═════ Task material ═════

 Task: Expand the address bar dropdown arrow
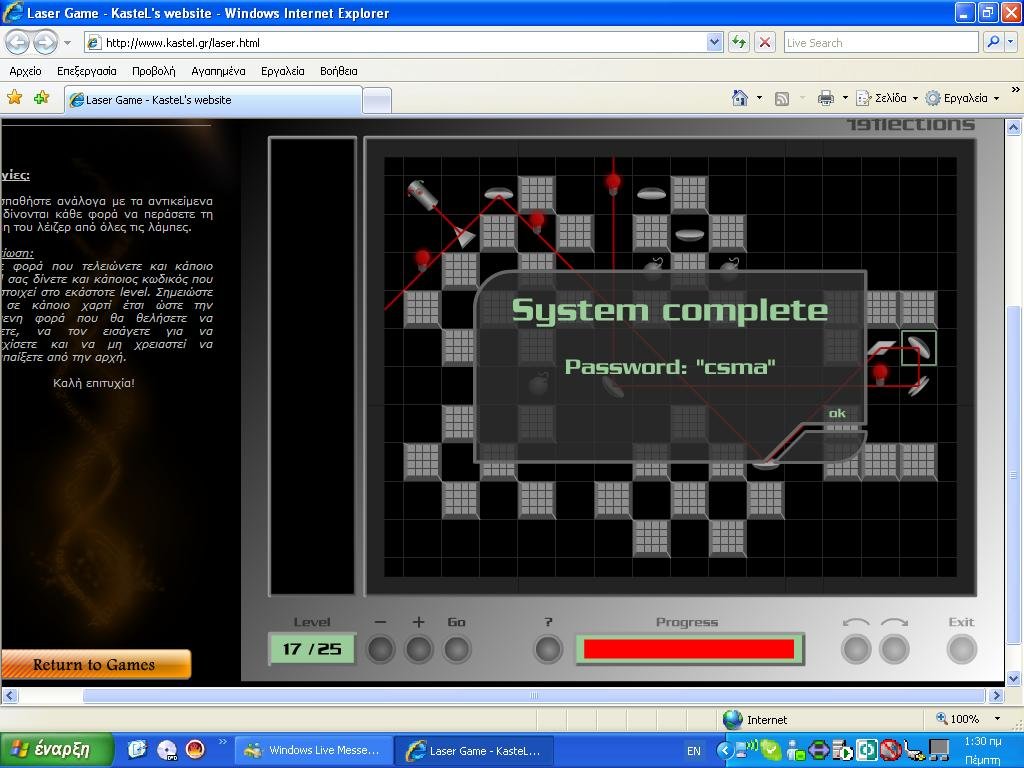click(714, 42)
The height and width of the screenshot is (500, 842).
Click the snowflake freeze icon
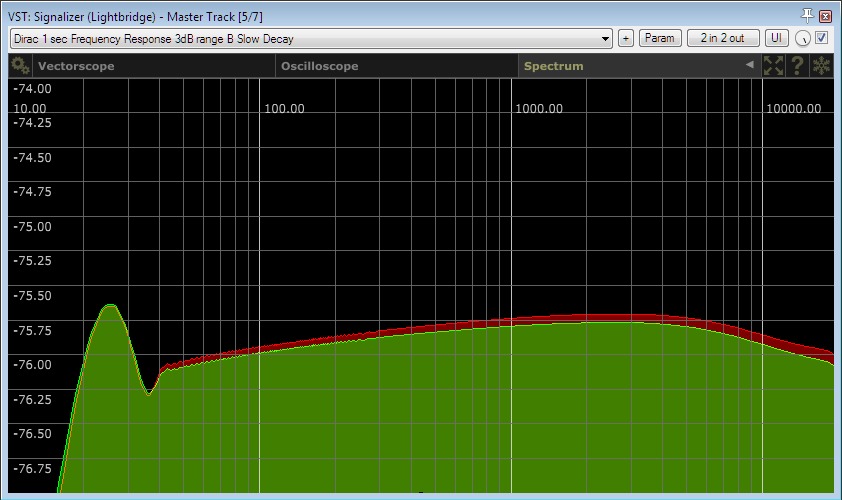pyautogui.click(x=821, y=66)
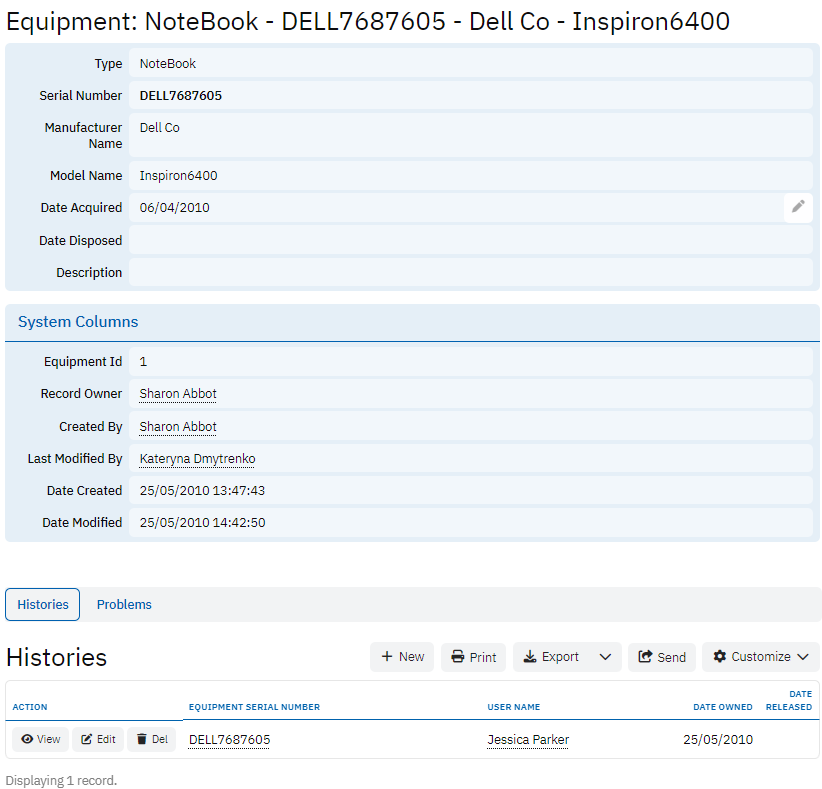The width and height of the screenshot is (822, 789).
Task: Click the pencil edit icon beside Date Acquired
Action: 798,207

═════

* **Directions**
Retype exactly, please, the span from the line holding "The height and" through the closing line of the data, both ends included, without the pictures.

* **Solution to this problem**
The height and width of the screenshot is (500, 842).
Click the snowflake freeze icon
pyautogui.click(x=821, y=66)
The width and height of the screenshot is (822, 789).
Task: Click the pencil edit icon beside Date Acquired
Action: 798,207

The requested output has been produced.